Caitlin did look up then. She looked at me with cool, blue contact-lensed eyes. "Suze," she said. "They like you."
I fiddled with my bathing suit straps. I was wearing the regulation navy blue swimsuit beneath my regulation navy blue Oxford T-shirt and khaki shorts. With pleats, no less. Appalling.
I mentioned the uniform, right? I mean, the part where I have to wear a uniform to work? No kidding. Every day. A uniform.
If I'd known about the uniform beforehand, I never would have applied for the job.
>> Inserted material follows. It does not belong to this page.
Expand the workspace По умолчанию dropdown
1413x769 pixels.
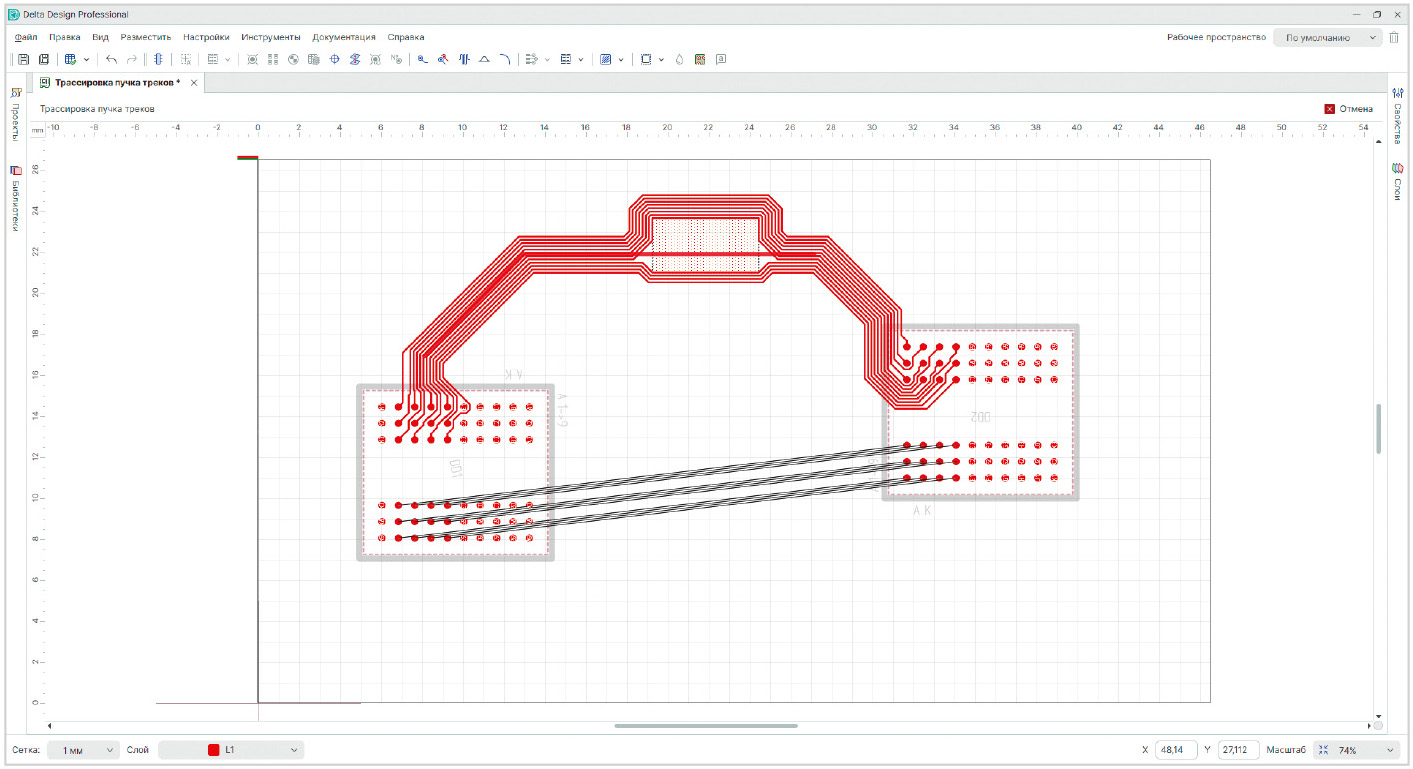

"Yeah," I said. "I know they like me."
The feeling isn't mutual. It isn't that I don't like Jack, although he's easily the whiniest little kid I have ever met. I mean, you can see why he's that way - just take a look at his parents, a pair of career-obsessed physicians who think dumping their kid off with a hotel babysitter for days on end while they go sailing and golfing is a fine family vacation.
It's actually Jack's older brother I have the problem with. Well, not necessarily a problem ...
More like I would just rather avoid seeing him while I am wearing my incredibly unstylish Pebble Beach Hotel and Golf Resort uniform khaki shorts.
Yeah. The ones with the pleats in them.
Except, of course, that every time I've run into the guy since he and his family arrived at the resort last week, I've been wearing the stupid things.
Not that I care, particularly, what Paul Slater thinks about me. I mean, my heart, to coin a phrase, belongs to another.
Too bad he shows no signs whatsoever of actually wanting it. My heart, that is.
Still, Paul - that's his name; Jack's older brother, I mean: Paul Slater - is pretty incredible. I mean, it isn't just that he's a hottie. Oh, no. Paul's hot and funny. Every time I go to pick Jack up or drop him off at his family's hotel suite, and his brother Paul happens to be there, he always has some flippant remark to make about the hotel or his parents or himself. Not mean or anything. Just funny.